- First volume cover

さよならフットボール (Sayonara Futtobōru)
- Genre: Sports
- Written by: Naoshi Arakawa
- Published by: Kodansha
- English publisher: NA: Kodansha USA;
- Magazine: Magazine E-no
- Original run: June 20, 2009 – August 20, 2010
- Volumes: 2

Farewell, My Dear Cramer: First Touch
- Directed by: Seiki Takuno
- Written by: Natsuko Takahashi
- Music by: Masaru Yokoyama
- Studio: Liden Films
- Licensed by: Crunchyroll SEA: Muse Communication;
- Released: June 11, 2021
- Runtime: 104 minutes
- Farewell, My Dear Cramer (sequel);
- Anime and manga portal

= Sayonara, Football =

Japanese manga series

Sayonara, Football (さよならフットボール, Sayonara Futtobōru) is a Japanese manga series written and illustrated by Naoshi Arakawa.
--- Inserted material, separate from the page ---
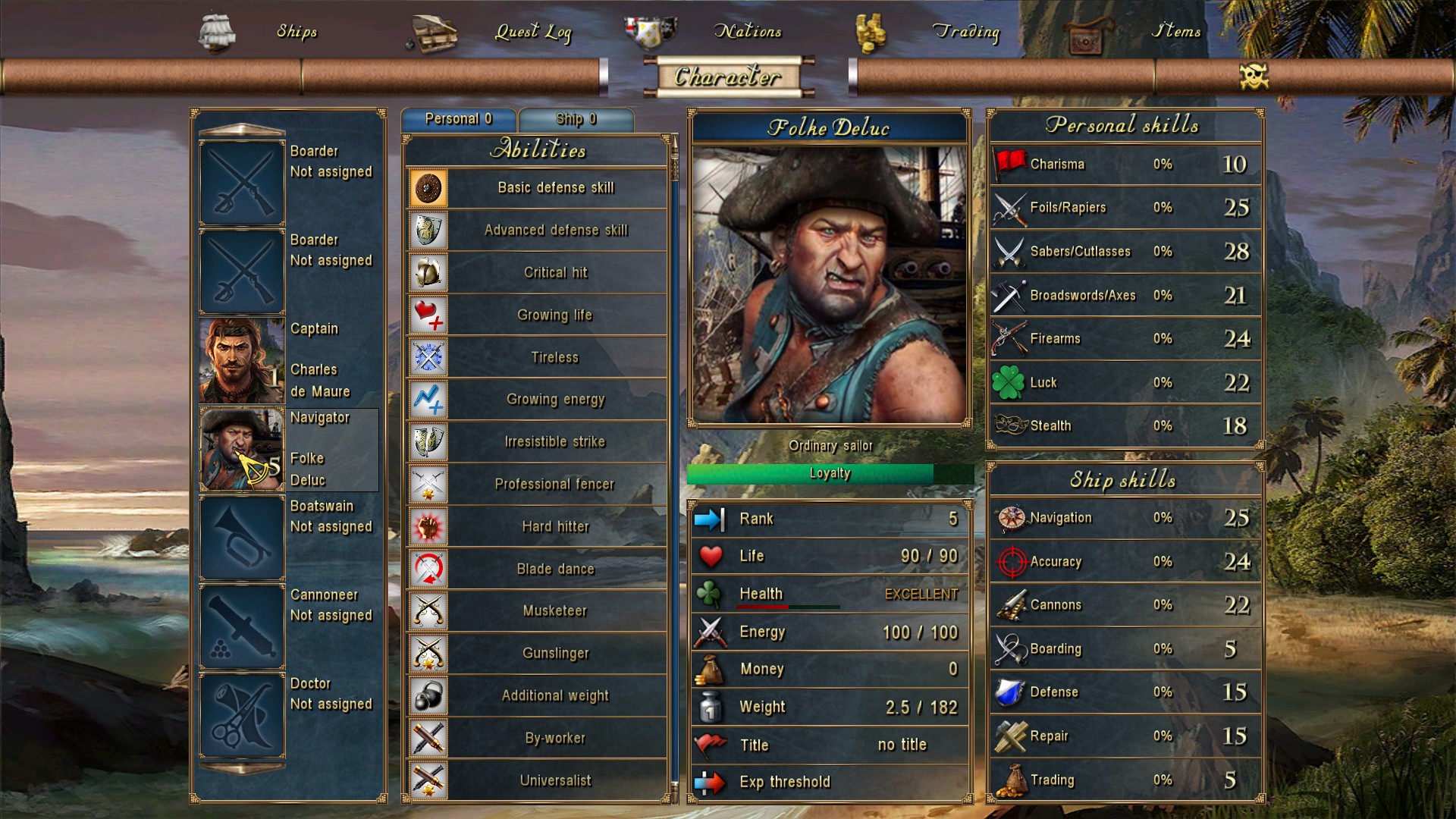
Task: Select the Musketeer ability row
Action: (537, 611)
It was serialized in Kodansha's Magazine E-no from June 2009 to August 2010, and collected in two tankōbon volumes. The series is published in print and in digital in North America by Kodansha USA. A sequel, Farewell, My Dear Cramer, was published from 2016 to 2020.
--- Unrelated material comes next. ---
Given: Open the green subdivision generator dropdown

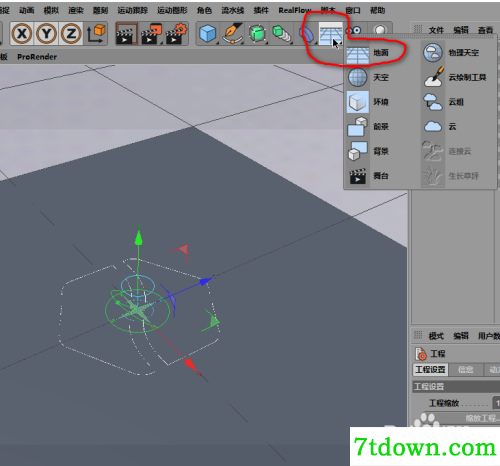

An anime film adaptation of the series by Liden Films, titled Farewell, My Dear Cramer: First Touch, premiered in June 2021.

==Plot==
Nozomi Onda, a second-year middle school student, loves soccer and possesses strong technical skill, stamina, and refined play style, but is barred from competing in official matches because she is a girl. Despite having grown up playing alongside her male teammates, Nozomi struggles with the increasing physical gap between them and watches as they advance beyond her, including her younger brother Junpei. Although her coach recognizes her talent, he refuses to let her play due to the physical demands of boys soccer. Refusing to give up, Nozomi trains harder than anyone, continuing to support and drive the team while holding onto her desire to play "beautiful soccer."

==Media==
===Manga===
The series is written and illustrated by Naoshi Arakawa. It was serialized in Kodansha's Magazine E-no from June 20, 2009, to August 20, 2010. Its chapters were compiled into two tankōbon volumes.
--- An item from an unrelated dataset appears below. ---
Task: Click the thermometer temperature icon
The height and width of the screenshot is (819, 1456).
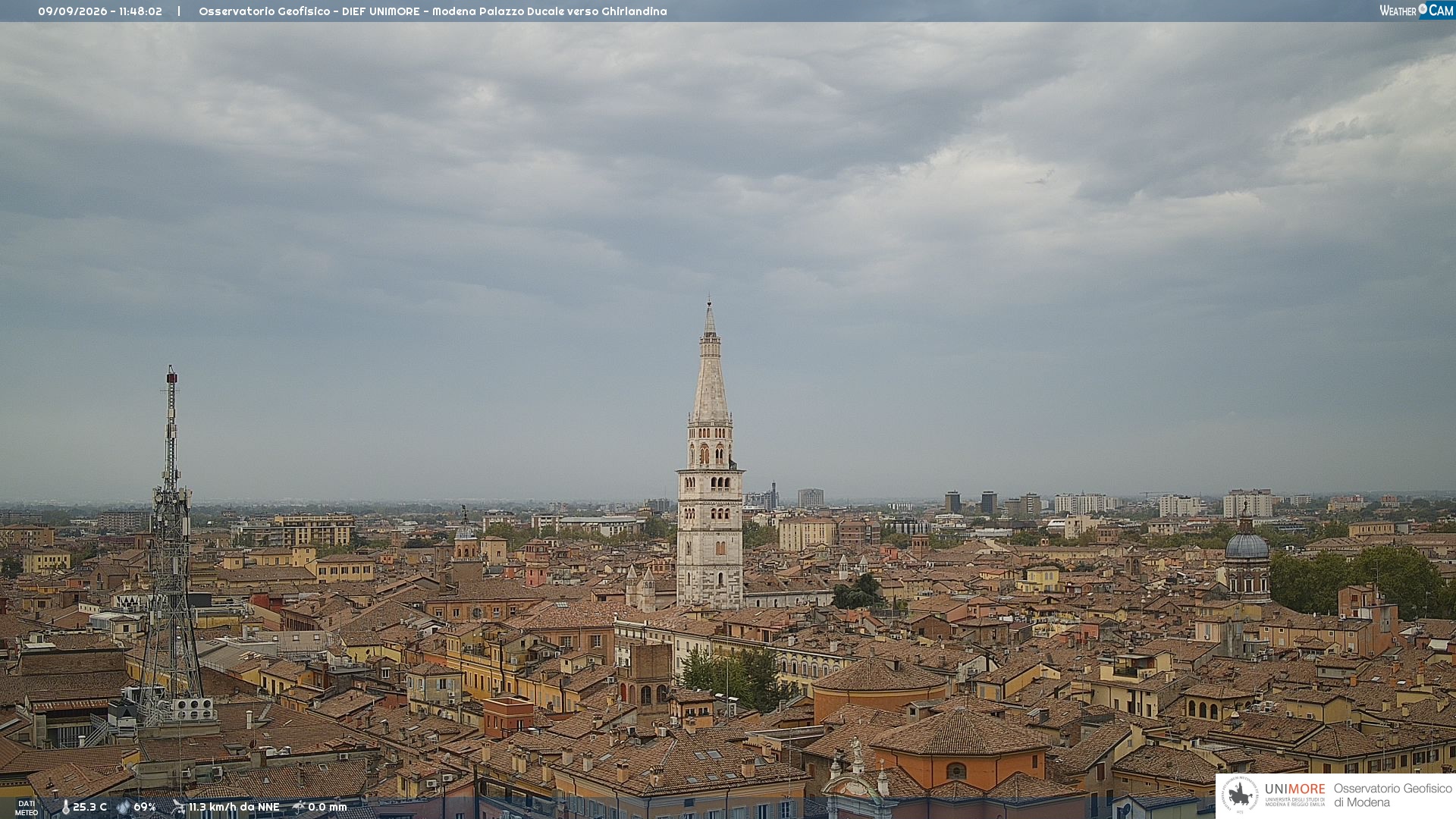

Kodansha USA is publishing the series digitally and in print.

====Volumes====

| No. | Original release date | Original ISBN | English release date | English ISBN |
|---|---|---|---|---|
| 1 | February 17, 2010 | 978-4-06-375872-6 | September 15, 2020 | 978-1-63236-963-5 |
| 2 | October 15, 2010 | 978-4-06-375977-8 | November 24, 2020 | 978-1-63236-964-2 |

===Film===
An anime film adaptation of the series, titled Farewell, My Dear Cramer: First Touch (さよなら私のクラマー ファーストタッチ, Sayonara Watashi no Kuramā Fāsuto Tatchi), was announced in September 2020. The film is animated by Liden Films and directed by Seiki Takuno, with Natsuko Takahashi writing the script, and Masaru Yokoyama composing the music. It was originally set to premiere on April 1, 2021, but it was delayed to June 11, 2021. The staff said it was due to "unforeseen circumstances", but they also expressed hope of the new coronavirus getting contained. Crunchyroll streamed the film outside of Asia. In Southeast Asia, Muse Communication licensed the film.

==Reception==
The series was nominated for the Mangawa award in the shōnen category in 2017.

Caitlin Moore from Anime News Network praised the series, praising it for its "highly technical soccer action" and treatment of gender issues in sports, while criticizing the art for faces. Koiwai and Takato from Manga News also gave the series praise, calling it "finely presented".